Incidente de Assunção de Competência
Conforme consta do artigo 947 do Código de Processo
Civil, é admissível a assunção de competência quando o julgamento de recurso,
de remessa necessária ou de processo de competência originária (o que demonstra
tratar-se de competência exclusiva dos tribunais) envolver relevante questão de
direito, com grande repercussão social (conceito jurídico indeterminado, que
reclama definição em concreto, de acordo com as particularidades subjacentes),
sem repetição em múltiplos processos, vez que, em havendo multiplicidade de
processos a hipótese será de Incidente de Resolução de Demandas Repetitivas[1].
Trata-se de incidente em geral associado a processos
únicos, relevantes ou raros de elevada relevância no âmbito social, apto a
formar pronunciamento judicial vinculatório, nos moldes dos artigos 927, III e
947, §3º do Código de Processo Civil, segundo o qual o acórdão proferido em
assunção de competência vinculará todos os juízes e órgãos fracionários, exceto
se houver revisão de tese.

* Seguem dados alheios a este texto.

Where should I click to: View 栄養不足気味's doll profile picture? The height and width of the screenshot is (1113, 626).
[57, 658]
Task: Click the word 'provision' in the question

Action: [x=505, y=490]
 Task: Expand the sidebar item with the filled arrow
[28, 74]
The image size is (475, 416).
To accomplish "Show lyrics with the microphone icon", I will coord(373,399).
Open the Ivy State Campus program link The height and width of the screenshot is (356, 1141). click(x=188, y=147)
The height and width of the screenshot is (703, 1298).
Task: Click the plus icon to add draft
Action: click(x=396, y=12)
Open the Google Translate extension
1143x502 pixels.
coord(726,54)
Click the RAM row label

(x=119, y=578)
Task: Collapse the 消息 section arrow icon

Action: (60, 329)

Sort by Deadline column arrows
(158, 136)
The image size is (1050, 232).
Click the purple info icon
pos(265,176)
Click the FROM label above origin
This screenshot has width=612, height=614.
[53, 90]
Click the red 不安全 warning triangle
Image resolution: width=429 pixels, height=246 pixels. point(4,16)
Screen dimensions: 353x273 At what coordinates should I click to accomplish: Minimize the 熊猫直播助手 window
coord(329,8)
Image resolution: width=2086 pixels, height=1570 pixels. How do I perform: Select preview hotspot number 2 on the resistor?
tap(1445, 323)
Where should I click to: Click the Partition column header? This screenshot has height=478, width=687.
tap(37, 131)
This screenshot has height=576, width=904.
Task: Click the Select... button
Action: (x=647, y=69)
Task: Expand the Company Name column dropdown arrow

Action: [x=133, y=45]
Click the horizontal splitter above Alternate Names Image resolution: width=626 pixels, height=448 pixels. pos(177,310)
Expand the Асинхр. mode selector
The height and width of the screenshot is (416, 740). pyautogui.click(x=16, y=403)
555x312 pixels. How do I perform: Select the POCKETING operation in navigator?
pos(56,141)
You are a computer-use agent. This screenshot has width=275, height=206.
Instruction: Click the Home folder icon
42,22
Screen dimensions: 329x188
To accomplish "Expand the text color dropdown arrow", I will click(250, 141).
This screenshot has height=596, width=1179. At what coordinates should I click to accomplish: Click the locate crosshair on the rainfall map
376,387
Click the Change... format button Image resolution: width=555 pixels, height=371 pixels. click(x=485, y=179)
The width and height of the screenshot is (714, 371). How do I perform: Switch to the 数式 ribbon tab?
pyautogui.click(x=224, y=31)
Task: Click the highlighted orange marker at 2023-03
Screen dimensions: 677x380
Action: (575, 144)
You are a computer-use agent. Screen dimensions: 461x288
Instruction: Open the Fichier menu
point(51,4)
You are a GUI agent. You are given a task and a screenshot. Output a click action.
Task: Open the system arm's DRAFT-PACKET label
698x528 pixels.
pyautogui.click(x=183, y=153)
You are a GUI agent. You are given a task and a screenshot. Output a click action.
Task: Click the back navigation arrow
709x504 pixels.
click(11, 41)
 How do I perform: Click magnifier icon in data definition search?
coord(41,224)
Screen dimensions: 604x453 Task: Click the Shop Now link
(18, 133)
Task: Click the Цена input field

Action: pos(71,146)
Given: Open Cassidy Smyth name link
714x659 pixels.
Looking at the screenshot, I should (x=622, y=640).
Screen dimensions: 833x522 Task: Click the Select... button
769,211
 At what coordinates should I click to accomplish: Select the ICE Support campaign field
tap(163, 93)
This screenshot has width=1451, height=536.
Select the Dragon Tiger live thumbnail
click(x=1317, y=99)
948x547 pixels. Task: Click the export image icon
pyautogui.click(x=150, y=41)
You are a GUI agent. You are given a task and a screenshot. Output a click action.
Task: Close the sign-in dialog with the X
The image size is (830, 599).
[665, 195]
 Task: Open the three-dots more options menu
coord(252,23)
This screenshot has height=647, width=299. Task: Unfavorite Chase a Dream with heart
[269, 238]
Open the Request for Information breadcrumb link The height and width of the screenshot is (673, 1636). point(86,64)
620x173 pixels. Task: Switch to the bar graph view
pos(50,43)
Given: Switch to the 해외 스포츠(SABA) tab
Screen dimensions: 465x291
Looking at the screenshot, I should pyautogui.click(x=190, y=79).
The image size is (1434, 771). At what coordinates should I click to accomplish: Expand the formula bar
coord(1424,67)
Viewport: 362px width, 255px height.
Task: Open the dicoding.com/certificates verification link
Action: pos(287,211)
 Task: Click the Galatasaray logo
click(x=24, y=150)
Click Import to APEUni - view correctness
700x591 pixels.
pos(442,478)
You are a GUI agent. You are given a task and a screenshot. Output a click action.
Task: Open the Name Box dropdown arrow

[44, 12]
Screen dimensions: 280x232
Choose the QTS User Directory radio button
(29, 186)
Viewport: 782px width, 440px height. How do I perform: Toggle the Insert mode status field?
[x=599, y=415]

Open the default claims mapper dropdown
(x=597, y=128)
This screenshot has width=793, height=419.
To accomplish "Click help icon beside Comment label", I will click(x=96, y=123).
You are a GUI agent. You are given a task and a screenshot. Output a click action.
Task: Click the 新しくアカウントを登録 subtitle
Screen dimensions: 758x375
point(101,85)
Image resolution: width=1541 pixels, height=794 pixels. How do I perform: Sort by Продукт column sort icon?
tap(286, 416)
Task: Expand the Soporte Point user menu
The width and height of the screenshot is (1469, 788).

A revisão da tese incumbirá ao mesmo órgão que a
fixou, sob pena de enfraquecimento da eficácia vinculatória.
Também será cabível o incidente de assunção de
competência quando ocorrer relevante questão de direito a respeito da qual seja
conveniente a prevenção ou a composição de divergência entre câmaras ou turmas
do tribunal. No Código de Processo Civil de 1973 havia o procedimento de
uniformização de jurisprudência onde se dava a cisão de julgamento entre o
órgão fracionário (que julgava o recurso, reexame necessário ou ação de
competência originária) e o órgão pleno (que fixava a tese prevalecente). No
procedimento previsto no Código de Processo Civil de 2015, não se dá tal cisão
no julgamento, incumbindo ao órgão indicado pelo regimento interno do tribunal
a definição quanto da tese quanto do julgamento do caso concreto.
Ocorrendo a hipótese de assunção de competência, o
relator proporá, de ofício ou a requerimento da parte, do Ministério Público ou
da Defensoria Pública, que seja o processo originário (recurso, a remessa
necessária ou o processo de competência originária) julgado pelo órgão
colegiado que o regimento indicar, a quem compete a análise quanto ao interesse
público (aparentemente entendido pelo legislador como sinônimo de “grande
repercussão social”, conforme consta do “caput” do artigo 947) na assunção de
competência.
Em razão da eficácia vinculatória assumida pela
decisão do incidente de assunção de competência, a doutrina reclama aplicação
do artigo 983, previsto em relação ao Incidente de Resolução de Demandas
Repetitivas, no qual se admite que o relator designe data para realização de
audiência pública bem como que possibilite a participação de “amicus curiae”
(pessoas, órgãos e entidades com interesse na controvérsia).
[1] Conforme consta do enunciado nº.
334 do Fórum Permanente dos Processualistas Civis: “Por força da expressão “sem
repetição em múltiplos processos”, não cabe o incidente de assunção de
competência quando couber julgamento de casos repetitivos”.